Hükümetin 2005 yılında engelliler için önemli bir yasa çıkardığını hatırlatan Öztürk, yasayı çıkarmak kadar uygulamanın da önemli olduğunu vurguladı.
Yasaların ve yönetmeliklerin bürokratlar tarafından uygulandığını anlatan Öztürk, "5378 sayılı kanunun yüzde 40'ının ancak yönetmeliği çıkarılarak uygulanmıştır. Hükümetin heyecanını bürokratların taşımaması, bu çıkarılan yasa ve yönetmeliklerin de engelliler adını bir faydaya dönüşmemesi demek. Avrupa'da engelli bakım parası veren 7-8 ülkeden biriyiz. Engelliye hem evde hem de kurumlarda bakıyoruz.

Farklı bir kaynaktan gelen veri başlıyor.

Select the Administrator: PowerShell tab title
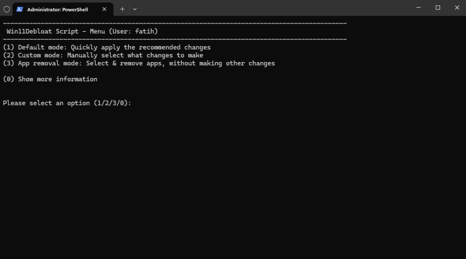Image resolution: width=466 pixels, height=259 pixels. pyautogui.click(x=57, y=9)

Eğitim katkı parası veriyoruz. Bakıcısına ayrı para veriyoruz. İlaç parasını veriyoruz. Bir sosyal devlet daha ne yapabilir? Avrupa ile boy ölçüşecek kadar nitelikli düzenlemeler yapılmış, ama bunu uygulayacak alanlardaki memurlar yetersiz" değerlendirmesinde bulundu.
Öztürk, bürokratlardan bilgi ve yeteneklerinin yanı sıra gönüllerini de ortaya koymalarını istedi. Öztürk, Aile ve Sosyal Politikalar Bakanlığının ilgili müdürlüğünden 5378 sayılı kanunun tanıtımı için gerekli çalışmayı yapmasını da talep etti.